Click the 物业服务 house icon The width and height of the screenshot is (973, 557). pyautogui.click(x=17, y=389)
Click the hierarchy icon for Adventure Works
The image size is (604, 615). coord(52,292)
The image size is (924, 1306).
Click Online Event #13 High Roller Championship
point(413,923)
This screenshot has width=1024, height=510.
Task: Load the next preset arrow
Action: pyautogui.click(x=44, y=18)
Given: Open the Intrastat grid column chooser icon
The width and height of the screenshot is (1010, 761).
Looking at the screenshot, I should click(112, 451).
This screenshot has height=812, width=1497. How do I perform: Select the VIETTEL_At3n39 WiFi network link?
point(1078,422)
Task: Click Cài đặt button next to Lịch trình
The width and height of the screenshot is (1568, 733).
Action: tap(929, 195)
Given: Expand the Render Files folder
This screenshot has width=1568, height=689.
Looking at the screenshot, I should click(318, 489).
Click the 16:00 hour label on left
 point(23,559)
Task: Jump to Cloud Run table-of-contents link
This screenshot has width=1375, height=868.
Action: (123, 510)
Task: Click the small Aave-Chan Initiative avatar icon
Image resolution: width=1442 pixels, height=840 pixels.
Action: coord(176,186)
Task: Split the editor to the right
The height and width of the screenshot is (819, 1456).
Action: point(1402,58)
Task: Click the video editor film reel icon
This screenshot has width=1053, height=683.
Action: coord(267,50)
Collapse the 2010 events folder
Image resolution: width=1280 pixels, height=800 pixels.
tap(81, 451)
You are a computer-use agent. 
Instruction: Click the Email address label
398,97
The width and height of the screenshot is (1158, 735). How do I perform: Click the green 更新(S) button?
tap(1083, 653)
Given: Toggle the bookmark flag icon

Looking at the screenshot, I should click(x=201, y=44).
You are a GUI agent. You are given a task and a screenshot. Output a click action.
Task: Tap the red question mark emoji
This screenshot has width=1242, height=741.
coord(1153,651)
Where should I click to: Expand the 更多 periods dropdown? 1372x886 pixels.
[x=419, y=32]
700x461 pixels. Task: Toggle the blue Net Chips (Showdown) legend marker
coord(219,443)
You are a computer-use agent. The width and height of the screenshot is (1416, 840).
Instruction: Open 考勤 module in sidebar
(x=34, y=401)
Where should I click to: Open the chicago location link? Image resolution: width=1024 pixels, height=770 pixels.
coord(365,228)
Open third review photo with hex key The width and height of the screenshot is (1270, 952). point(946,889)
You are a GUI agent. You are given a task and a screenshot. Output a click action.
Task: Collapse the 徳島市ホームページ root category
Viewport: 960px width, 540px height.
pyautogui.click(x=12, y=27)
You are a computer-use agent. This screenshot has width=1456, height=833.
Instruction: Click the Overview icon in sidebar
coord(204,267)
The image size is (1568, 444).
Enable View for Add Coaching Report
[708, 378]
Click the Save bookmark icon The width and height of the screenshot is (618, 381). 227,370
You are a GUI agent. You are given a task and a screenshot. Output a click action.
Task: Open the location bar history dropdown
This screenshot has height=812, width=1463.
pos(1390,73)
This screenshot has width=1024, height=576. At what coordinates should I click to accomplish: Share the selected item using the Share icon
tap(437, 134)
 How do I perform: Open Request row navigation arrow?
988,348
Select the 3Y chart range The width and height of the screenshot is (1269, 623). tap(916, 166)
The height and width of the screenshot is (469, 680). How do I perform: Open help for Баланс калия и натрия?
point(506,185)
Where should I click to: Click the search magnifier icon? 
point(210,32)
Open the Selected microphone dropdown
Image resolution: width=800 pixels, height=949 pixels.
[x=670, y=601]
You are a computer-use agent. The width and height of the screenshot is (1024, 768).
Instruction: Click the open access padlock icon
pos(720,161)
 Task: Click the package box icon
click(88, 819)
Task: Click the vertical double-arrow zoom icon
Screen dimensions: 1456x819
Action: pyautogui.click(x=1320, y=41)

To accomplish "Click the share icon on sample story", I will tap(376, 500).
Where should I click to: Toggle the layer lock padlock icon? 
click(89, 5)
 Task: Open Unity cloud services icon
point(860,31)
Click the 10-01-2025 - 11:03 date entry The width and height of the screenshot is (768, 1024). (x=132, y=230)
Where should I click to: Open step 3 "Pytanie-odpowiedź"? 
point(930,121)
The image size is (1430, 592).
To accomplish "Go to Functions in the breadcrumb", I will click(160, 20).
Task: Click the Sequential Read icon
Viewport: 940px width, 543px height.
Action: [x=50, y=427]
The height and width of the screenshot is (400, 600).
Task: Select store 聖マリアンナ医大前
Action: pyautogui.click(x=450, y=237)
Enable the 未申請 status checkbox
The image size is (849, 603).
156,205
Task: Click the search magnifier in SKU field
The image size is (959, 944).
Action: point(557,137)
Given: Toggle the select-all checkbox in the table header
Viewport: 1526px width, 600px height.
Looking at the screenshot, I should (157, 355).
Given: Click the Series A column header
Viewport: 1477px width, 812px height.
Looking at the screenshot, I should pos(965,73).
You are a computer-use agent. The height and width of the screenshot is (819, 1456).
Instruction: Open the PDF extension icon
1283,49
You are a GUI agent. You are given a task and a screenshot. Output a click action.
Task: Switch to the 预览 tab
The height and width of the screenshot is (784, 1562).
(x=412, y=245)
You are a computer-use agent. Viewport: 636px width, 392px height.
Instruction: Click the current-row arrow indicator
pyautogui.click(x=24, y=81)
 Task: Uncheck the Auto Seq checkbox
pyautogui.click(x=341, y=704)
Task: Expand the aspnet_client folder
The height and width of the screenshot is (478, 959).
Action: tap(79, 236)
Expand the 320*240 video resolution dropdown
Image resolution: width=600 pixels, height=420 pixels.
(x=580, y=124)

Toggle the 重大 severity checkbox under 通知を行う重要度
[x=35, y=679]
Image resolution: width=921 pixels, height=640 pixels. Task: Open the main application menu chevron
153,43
──────────
-- Problem to solve --
Give every line of the records above as a Markdown table with two columns, Row for the row number and Line for the line itself. Leave out blank lines.

-- Answer to the problem --
| Row | Line |
|---|---|
| 1 | Click the 物业服务 house icon The width and height of the screenshot is (973, 557). pyautogui.click(x=17, y=389) |
| 2 | Click the hierarchy icon for Adventure Works |
| 3 | The image size is (604, 615). coord(52,292) |
| 4 | The image size is (924, 1306). |
| 5 | Click Online Event #13 High Roller Championship |
| 6 | point(413,923) |
| 7 | This screenshot has width=1024, height=510. |
| 8 | Task: Load the next preset arrow |
| 9 | Action: pyautogui.click(x=44, y=18) |
| 10 | Given: Open the Intrastat grid column chooser icon |
| 11 | The width and height of the screenshot is (1010, 761). |
| 12 | Looking at the screenshot, I should click(112, 451). |
| 13 | This screenshot has height=812, width=1497. How do I perform: Select the VIETTEL_At3n39 WiFi network link? |
| 14 | point(1078,422) |
| 15 | Task: Click Cài đặt button next to Lịch trình |
| 16 | The width and height of the screenshot is (1568, 733). |
| 17 | Action: tap(929, 195) |
| 18 | Given: Expand the Render Files folder |
| 19 | This screenshot has width=1568, height=689. |
| 20 | Looking at the screenshot, I should click(318, 489). |
| 21 | Click the 16:00 hour label on left |
| 22 |  point(23,559) |
| 23 | Task: Jump to Cloud Run table-of-contents link |
| 24 | This screenshot has width=1375, height=868. |
| 25 | Action: (123, 510) |
| 26 | Task: Click the small Aave-Chan Initiative avatar icon |
| 27 | Image resolution: width=1442 pixels, height=840 pixels. |
| 28 | Action: coord(176,186) |
| 29 | Task: Split the editor to the right |
| 30 | The height and width of the screenshot is (819, 1456). |
| 31 | Action: point(1402,58) |
| 32 | Task: Click the video editor film reel icon |
| 33 | This screenshot has width=1053, height=683. |
| 34 | Action: coord(267,50) |
| 35 | Collapse the 2010 events folder |
| 36 | Image resolution: width=1280 pixels, height=800 pixels. |
| 37 | tap(81, 451) |
| 38 | You are a computer-use agent.  |
| 39 | Instruction: Click the Email address label |
| 40 | 398,97 |
| 41 | The width and height of the screenshot is (1158, 735). How do I perform: Click the green 更新(S) button? |
| 42 | tap(1083, 653) |
| 43 | Given: Toggle the bookmark flag icon |
| 44 | Looking at the screenshot, I should click(x=201, y=44). |
| 45 | You are a GUI agent. You are given a task and a screenshot. Output a click action. |
| 46 | Task: Tap the red question mark emoji |
| 47 | This screenshot has width=1242, height=741. |
| 48 | coord(1153,651) |
| 49 | Where should I click to: Expand the 更多 periods dropdown? 1372x886 pixels. |
| 50 | [x=419, y=32] |
| 51 | 700x461 pixels. Task: Toggle the blue Net Chips (Showdown) legend marker |
| 52 | coord(219,443) |
| 53 | You are a computer-use agent. The width and height of the screenshot is (1416, 840). |
| 54 | Instruction: Open 考勤 module in sidebar |
| 55 | (x=34, y=401) |
| 56 | Where should I click to: Open the chicago location link? Image resolution: width=1024 pixels, height=770 pixels. |
| 57 | coord(365,228) |
| 58 | Open third review photo with hex key The width and height of the screenshot is (1270, 952). point(946,889) |
| 59 | You are a GUI agent. You are given a task and a screenshot. Output a click action. |
| 60 | Task: Collapse the 徳島市ホームページ root category |
| 61 | Viewport: 960px width, 540px height. |
| 62 | pyautogui.click(x=12, y=27) |
| 63 | You are a computer-use agent. This screenshot has width=1456, height=833. |
| 64 | Instruction: Click the Overview icon in sidebar |
| 65 | coord(204,267) |
| 66 | The image size is (1568, 444). |
| 67 | Enable View for Add Coaching Report |
| 68 | [708, 378] |
| 69 | Click the Save bookmark icon The width and height of the screenshot is (618, 381). 227,370 |
| 70 | You are a GUI agent. You are given a task and a screenshot. Output a click action. |
| 71 | Task: Open the location bar history dropdown |
| 72 | This screenshot has height=812, width=1463. |
| 73 | pos(1390,73) |
| 74 | This screenshot has width=1024, height=576. At what coordinates should I click to accomplish: Share the selected item using the Share icon |
| 75 | tap(437, 134) |
| 76 |  How do I perform: Open Request row navigation arrow? |
| 77 | 988,348 |
| 78 | Select the 3Y chart range The width and height of the screenshot is (1269, 623). tap(916, 166) |
| 79 | The height and width of the screenshot is (469, 680). How do I perform: Open help for Баланс калия и натрия? |
| 80 | point(506,185) |
| 81 | Where should I click to: Click the search magnifier icon?  |
| 82 | point(210,32) |
| 83 | Open the Selected microphone dropdown |
| 84 | Image resolution: width=800 pixels, height=949 pixels. |
| 85 | [x=670, y=601] |
| 86 | You are a computer-use agent. The width and height of the screenshot is (1024, 768). |
| 87 | Instruction: Click the open access padlock icon |
| 88 | pos(720,161) |
| 89 |  Task: Click the package box icon |
| 90 | click(88, 819) |
| 91 | Task: Click the vertical double-arrow zoom icon |
| 92 | Screen dimensions: 1456x819 |
| 93 | Action: pyautogui.click(x=1320, y=41) |
| 94 | To accomplish "Click the share icon on sample story", I will tap(376, 500). |
| 95 | Where should I click to: Toggle the layer lock padlock icon?  |
| 96 | click(89, 5) |
| 97 |  Task: Open Unity cloud services icon |
| 98 | point(860,31) |
| 99 | Click the 10-01-2025 - 11:03 date entry The width and height of the screenshot is (768, 1024). (x=132, y=230) |
| 100 | Where should I click to: Open step 3 "Pytanie-odpowiedź"?  |
| 101 | point(930,121) |
| 102 | The image size is (1430, 592). |
| 103 | To accomplish "Go to Functions in the breadcrumb", I will click(160, 20). |
| 104 | Task: Click the Sequential Read icon |
| 105 | Viewport: 940px width, 543px height. |
| 106 | Action: [x=50, y=427] |
| 107 | The height and width of the screenshot is (400, 600). |
| 108 | Task: Select store 聖マリアンナ医大前 |
| 109 | Action: pyautogui.click(x=450, y=237) |
| 110 | Enable the 未申請 status checkbox |
| 111 | The image size is (849, 603). |
| 112 | 156,205 |
| 113 | Task: Click the search magnifier in SKU field |
| 114 | The image size is (959, 944). |
| 115 | Action: point(557,137) |
| 116 | Given: Toggle the select-all checkbox in the table header |
| 117 | Viewport: 1526px width, 600px height. |
| 118 | Looking at the screenshot, I should (157, 355). |
| 119 | Given: Click the Series A column header |
| 120 | Viewport: 1477px width, 812px height. |
| 121 | Looking at the screenshot, I should pos(965,73). |
| 122 | You are a computer-use agent. The height and width of the screenshot is (819, 1456). |
| 123 | Instruction: Open the PDF extension icon |
| 124 | 1283,49 |
| 125 | You are a GUI agent. You are given a task and a screenshot. Output a click action. |
| 126 | Task: Switch to the 预览 tab |
| 127 | The height and width of the screenshot is (784, 1562). |
| 128 | (x=412, y=245) |
| 129 | You are a computer-use agent. Viewport: 636px width, 392px height. |
| 130 | Instruction: Click the current-row arrow indicator |
| 131 | pyautogui.click(x=24, y=81) |
| 132 |  Task: Uncheck the Auto Seq checkbox |
| 133 | pyautogui.click(x=341, y=704) |
| 134 | Task: Expand the aspnet_client folder |
| 135 | The height and width of the screenshot is (478, 959). |
| 136 | Action: tap(79, 236) |
| 137 | Expand the 320*240 video resolution dropdown |
| 138 | Image resolution: width=600 pixels, height=420 pixels. |
| 139 | (x=580, y=124) |
| 140 | Toggle the 重大 severity checkbox under 通知を行う重要度 |
| 141 | [x=35, y=679] |
| 142 | Image resolution: width=921 pixels, height=640 pixels. Task: Open the main application menu chevron |
| 143 | 153,43 |